“Good news travels fast,” I muttered.
“The Guardian is quite overjoyed at the news. As are we all. We’ve waited a long time for him to return. We’ve waited a long time for him to be happy. And now he is.”
I grasped Ragna’s hand and gave it a squeeze. “Thank you. This has been…” I trailed off.
She squeezed my hand back and then let it drop. Ragna disappeared into the shadows, but I knew if I called to her, she’d come.
And suddenly I didn’t feel so alone.
I left the throne room with the intention of heading back to bed. But when I passed the door that led to the bridge, something made me stop. I turned to face it. Out of sheer curiosity, I placed my hand on the door. My handprint glowed silver, and then the door skated open.
I looked down the hallway, both directions, expecting to see guards or Thane rush from our bedroom. But it was clear that I hadn’t triggered some silent magical alarm. I inhaled and stepped through the doorway. The door closed behind me.
“This is weird,” I whispered. My voice carried across the mist and smoke as my feet marched toward the second doorway. No way this would work a second time, I reasoned. So I placed my hand on the door, not expecting anything. Yet it opened, too.
I squared my shoulders and walked across the cobblestone. The mist and smoke cleared enough for me to see the edge of the bridge—and the gold soul hovering in the air.
“You must be the soul that refuses to move on,” I said. “I wonder why.”
The soul shook.
I frowned. “Can you hear me?”
It shook again.
“No. You can’t be cognizant. It’s not possible.” Then again, hadn’t my soul been aware when it was leaving my body?
Silken tendrils peered through the mist and curled around the soul. I watched the silk harden, crack, and then turn to nothing.
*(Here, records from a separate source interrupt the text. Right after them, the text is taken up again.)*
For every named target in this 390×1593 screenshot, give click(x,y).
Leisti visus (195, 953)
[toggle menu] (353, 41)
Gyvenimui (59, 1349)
The soul remained in place, unblemished, unchanged.
My spiders thrummed with the answer, and I took their offering. Words flew off my tongue, words that only belonged to the Guardian. I chanted them as I stood on the bridge, staring at the golden soul.
The soul pulsed, its outer rays shooting off. I thought I was destroying it from the inside out, telling it to go to the afterlife it belonged to. But it wasn’t dismantling, it was rebuilding, rearranging. And when the soul was no more, in its place was a golden face.
A face I knew well.
“Hunter,” I breathed.
Chapter 61
The face smiled. Pure. Happy. Peaceful.
“Hello, Poppy.”
My hand lifted, and my fingers itched to touch the visage. But it was floating out of reach. “What are you—I don’t understand. You’re supposed to be in Atlantis. Aren’t you?”
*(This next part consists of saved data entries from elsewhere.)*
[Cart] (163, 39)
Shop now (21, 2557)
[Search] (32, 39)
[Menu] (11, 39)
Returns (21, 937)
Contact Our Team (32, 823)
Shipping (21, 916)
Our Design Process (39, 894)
“I couldn’t find my way. I was lost for a while, and then I came here.”
“How?”
He cocked his head to the side. “Because of you, Poppy. You are still holding on to me.”
“You’re sayingIstopped you from going to your afterlife?” I whispered. “I didn’t know…”
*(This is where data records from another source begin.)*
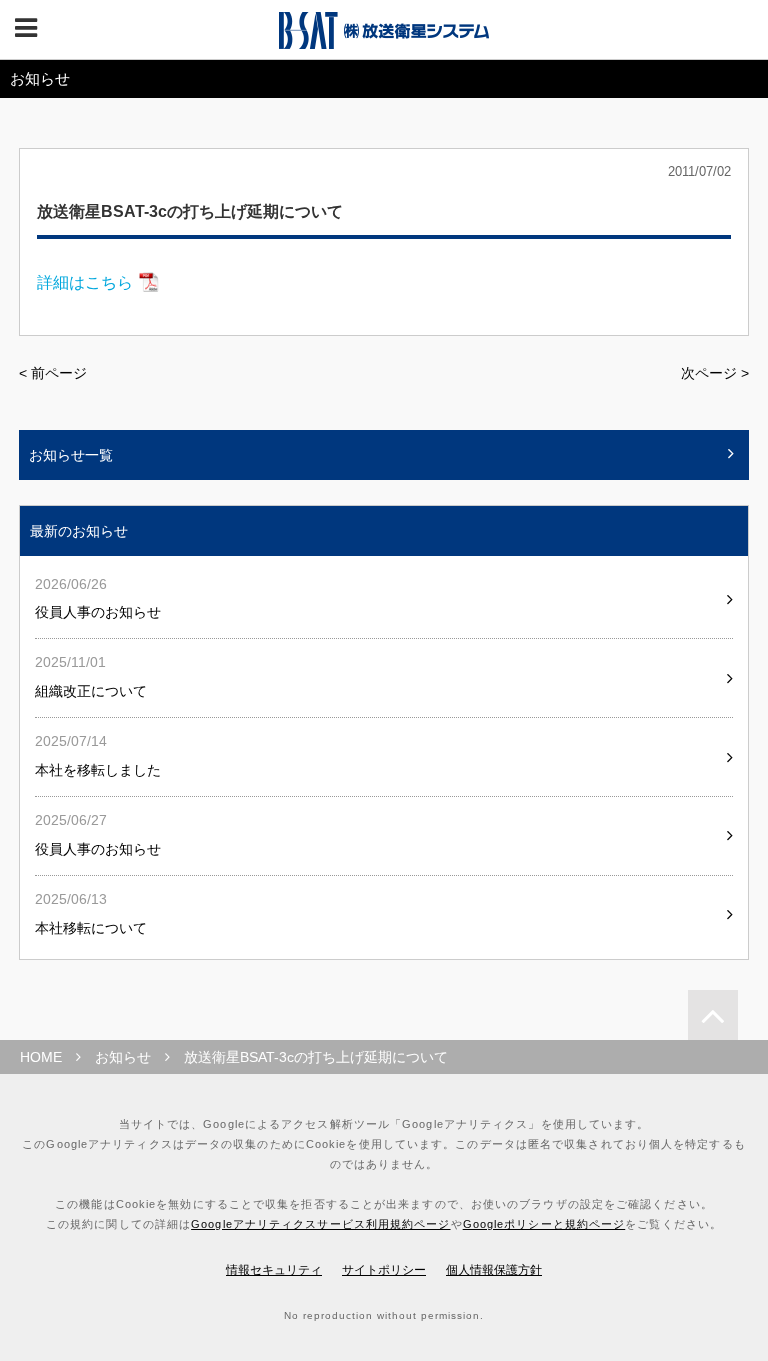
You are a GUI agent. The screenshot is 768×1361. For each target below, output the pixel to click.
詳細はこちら (85, 282)
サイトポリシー (384, 1270)
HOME (41, 1057)
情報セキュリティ (274, 1270)
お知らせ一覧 (71, 455)
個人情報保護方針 (494, 1270)
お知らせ (123, 1057)
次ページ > (715, 373)
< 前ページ (53, 373)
“A part of your heart still holds mine, I guess.” His gaze was unrelenting yet calm. “You look happy.”
“I am.” My eyes dropped from his to stare at the cobblestone.
“Why do you look as though you feel guilt about your happiness? You did what you were supposed to do, Poppy. You freed Thane, you saved the world, and now you get to live happily-ever-after.”